What you need to do:
[1] Retype the passage of the article on the Member Business Loan cap between "In addition, more" and "the cap unnecessary.", inclusive.
[2] Answer these questions from the article on the Member Business Loan cap:
(a) Which lawmaker introduced legislation to lift the cap, and for how many years?
(b) How many House members sent a letter to congressional leaders asking that credit unions be given more freedom to lend?
(c) According to the banking trade groups, which loans are not subject to the cap?

Man slides stack of cash across desk to member. Bankers argue over any changes to member business lending for credit unions. (Source: Shutterstock)

Calling the request opportunistic, banking trade groups railed against the requests by credit union trade groups to increase the Member Business Loan cap in order to help members facing financial hardships from the coronavirus crisis.

“We write to urge Congress to reject opportunistic and unnecessary requests for credit union charter enhancements in the midst of a pandemic, including calls for expansion of the Member Business Loan cap,” the American Bankers Association and state banking associations wrote in a letter to congressional leaders Wednesday.

CUNA and NAFCU have said the MBL cap will hamper their efforts to assist members. And Rep. Brad Sherman (D-Calif.) has introduced legislation that would lift the cap for three years.

In addition, more than 60 House members have sent a letter to congressional leaders asking that credit unions be given more freedom to lend during the crisis.

The banking trade groups said the issue is unrelated to the coronavirus crisis, since loans made under the Small Business Administration’s Paycheck Protection Program are not subject to the MBL cap.

They also said recent regulatory and statutory changes make raising the cap unnecessary.

The banking trade groups said they are proud of the work banks and credit unions have done during the crisis and that both industries appreciate the important tole they all play in keeping liquidity flowing to communities.

“However, efforts to increase credit union powers in the name of a crisis, including increases to the Member Business Loan limit, are disappointing and distract from important policy priorities that are actually needed to support our small businesses,” they added.

Given entries:
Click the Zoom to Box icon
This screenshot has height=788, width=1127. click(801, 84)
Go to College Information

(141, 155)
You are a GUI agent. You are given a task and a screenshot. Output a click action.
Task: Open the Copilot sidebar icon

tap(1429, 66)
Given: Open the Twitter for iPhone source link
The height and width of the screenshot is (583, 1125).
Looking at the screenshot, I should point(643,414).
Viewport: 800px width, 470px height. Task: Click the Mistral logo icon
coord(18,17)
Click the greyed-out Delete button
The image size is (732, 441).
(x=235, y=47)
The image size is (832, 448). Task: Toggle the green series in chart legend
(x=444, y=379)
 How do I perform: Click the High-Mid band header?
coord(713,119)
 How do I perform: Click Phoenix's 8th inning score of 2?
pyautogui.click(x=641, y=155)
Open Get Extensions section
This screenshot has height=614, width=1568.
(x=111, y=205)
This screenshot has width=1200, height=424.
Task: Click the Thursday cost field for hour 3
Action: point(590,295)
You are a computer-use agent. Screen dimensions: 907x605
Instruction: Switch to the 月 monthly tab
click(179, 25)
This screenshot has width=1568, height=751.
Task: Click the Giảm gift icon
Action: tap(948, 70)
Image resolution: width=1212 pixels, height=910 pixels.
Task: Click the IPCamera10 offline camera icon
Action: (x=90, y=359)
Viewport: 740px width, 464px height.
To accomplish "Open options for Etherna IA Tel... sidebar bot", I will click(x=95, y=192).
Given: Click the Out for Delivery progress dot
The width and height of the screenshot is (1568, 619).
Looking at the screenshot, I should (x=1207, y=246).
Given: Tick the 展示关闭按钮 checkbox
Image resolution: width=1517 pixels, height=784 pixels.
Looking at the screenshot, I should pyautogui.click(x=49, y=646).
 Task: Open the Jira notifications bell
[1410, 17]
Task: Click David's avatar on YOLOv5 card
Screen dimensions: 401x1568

Results for the exercise:
[1]
In addition, more than 60 House members have sent a letter to congressional leaders asking that credit unions be given more freedom to lend during the crisis.

The banking trade groups said the issue is unrelated to the coronavirus crisis, since loans made under the Small Business Administration’s Paycheck Protection Program are not subject to the MBL cap.

They also said recent regulatory and statutory changes make raising the cap unnecessary.

[2]
(a) Rep. Brad Sherman (D-Calif.), for three years.
(b) More than 60.
(c) Loans made under the Small Business Administration's Paycheck Protection Program.